また、1回しか無いので後方の選手はギャンブル的にアタックを温存してしまえば、万が一レース終盤にSCが出た際に在庫がない人を再開後にごぼう抜きして大逆転できる可能性が普段より高くなります。どの戦略パターンにも利点と欠点があるので、何を取ってくるのかを考えるとアタック1回でも案外戦略性はあるかもしれません。
あとこの設定を『今シーズンの規則』という括りで紹介されているかと思いますが、実際にはアタックの時間や回数、もっと言えばピットブースト導入の有無はレースごとに設定されるイベント ノートで定義づけられていて競技規則縛りでは無いので、運営側がもうちょっと手直ししたいなと思ったらシーズン中でも手が加えられる可能性がありますので留意が必要です。
・レース前の話題
第14瀬・第15戦として開催される東京について夜間レースで開催されることが正式に発表されました。既に噂として情報が挙がっていた他、何よりも
国際映像のオープニングが最初から夜の東京を想起したCG映像で作成されてるんですよね(笑)両日とも予選が15時40分、決勝が20時5分開始と発表されており、これは決勝の時間がヨーロッパ圏でなんとかお昼間ぐらいになるので生放送の視聴者数増加に寄与する可能性があるほか、7月開催で暑いであろう東京の酷暑対策の意図もあります。
ザ レースによると物流の問題もあって東京は開催費用が年間の開催地としてかなり高額な部類に入るイベントとなっており、車両がGen4に変わるシーズン13以降もこの小さい場所でレースを開催できるのかは不透明とのこと。運営側とすると東京という象徴的な都市での開催はシリーズの価値を高める材料でもあるので継続も選択肢には入っているでしょうが、日本の常設サーキットへの移転も選択肢と思われるのでひょっとすると最初で最後の東京ナイトかもしれません。
・練習走行
木曜日夜に行われたFP1、最速は昨年のジェッダ勝者・マキシミリアン グンターで1分15秒714でした。

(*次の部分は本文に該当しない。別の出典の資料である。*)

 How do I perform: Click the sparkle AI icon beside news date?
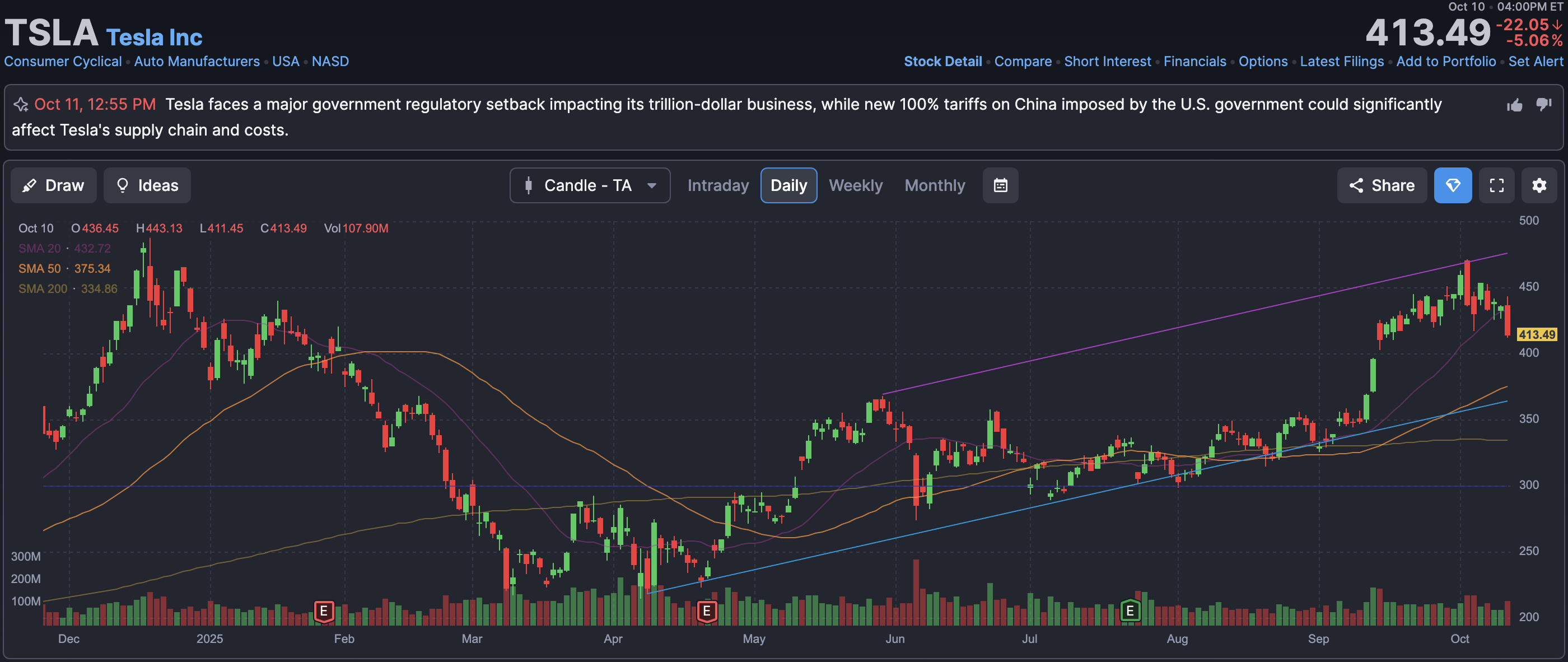[21, 105]
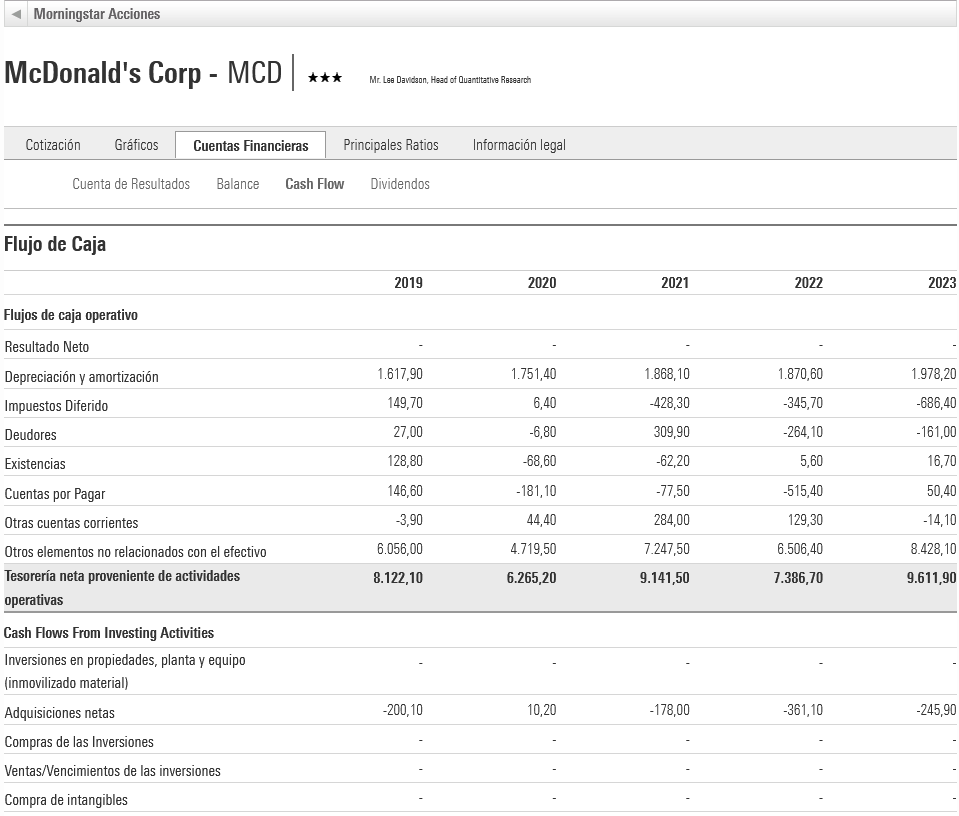Open the Dividendos sub-tab
The image size is (959, 816).
[400, 184]
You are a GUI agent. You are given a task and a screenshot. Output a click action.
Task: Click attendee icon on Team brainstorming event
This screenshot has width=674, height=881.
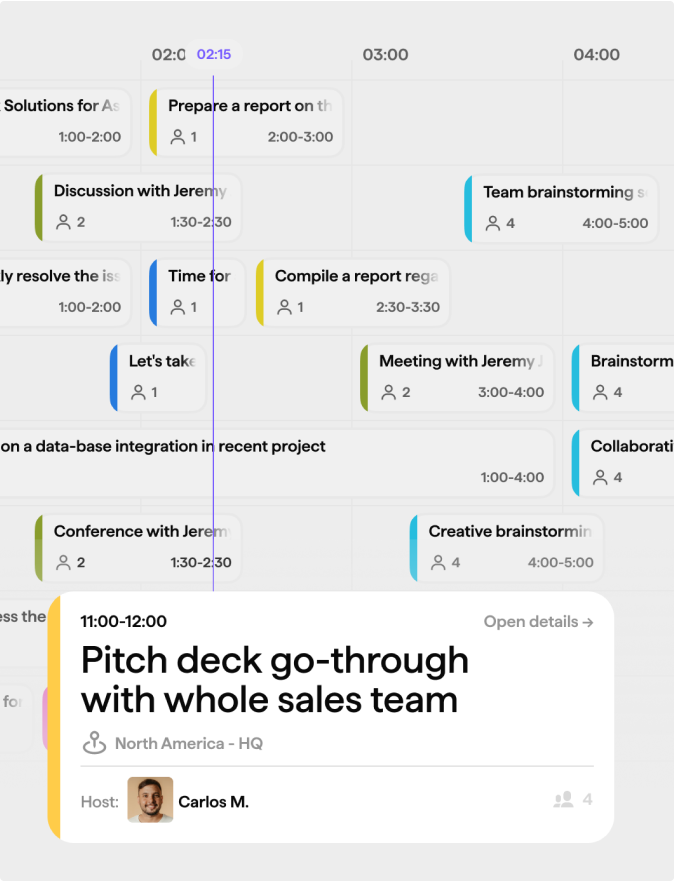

パスカル ベアライン、ジェイク デニス、エドアルド モルターラ、ミッチ エバンス、オリバー ロウランドが続きました。300kWだと最速はダン ティクタムで350kWより約2秒遅い1分17秒941。セバスチャン ブエミ、ベアライン、エバンス、モルターラが続きました。
FP2は日付が変わって金曜日のお昼、決勝が開催される時間帯から考えるとずいぶんと条件が異なる走行枠になりますが、今度はティクタムが全体の最速で1分15秒343。デニス、ベアライン、ノーマン ナトー、モルターラのトップ5。300kWだとベアライン、ニック デ フリース、ブエミ、グンター、ナトーの順でした。ベアラインは条件問わず速そうですね。一方でロウランドはちょうどセッション中盤、22分ほど経過したところでクラッシュ。
| もぎゃ |
ターン14~16のシケインで右前輪が思いっきり壁にぶつかりました。一発でサスペンションがもげてしまってここで走行終了、解説のカルン チャンドックも「あんまり起こらない失敗ですね。」とぶつかったことが不思議そう、ロウランド本人は「ごめん、しょうもない失敗した。」としょんぼりの無線です。
・グループ予選
どこも1セットのタイヤで2回の計測を行う戦略ですが、気温30℃、路面温度は48℃とかなり暑いので2回目は記録を伸ばせない人が多数。そんな中でモルターラだけは最後に大きく伸ばして1分17秒379で最速。ナトー、ジャン エリック ベルニュ、ニコ ミュラーの4人がデュエルスへ。ミュラーは自己最速記録がトラック リミット違反で抹消になったにもかかわらず、残った記録でも4位を守ることができました。調べたらターン17で2回もやらかしたみたいなんですが、たぶん厳密にはターン17本体ではなくその手前ですね、左に寄せすぎ。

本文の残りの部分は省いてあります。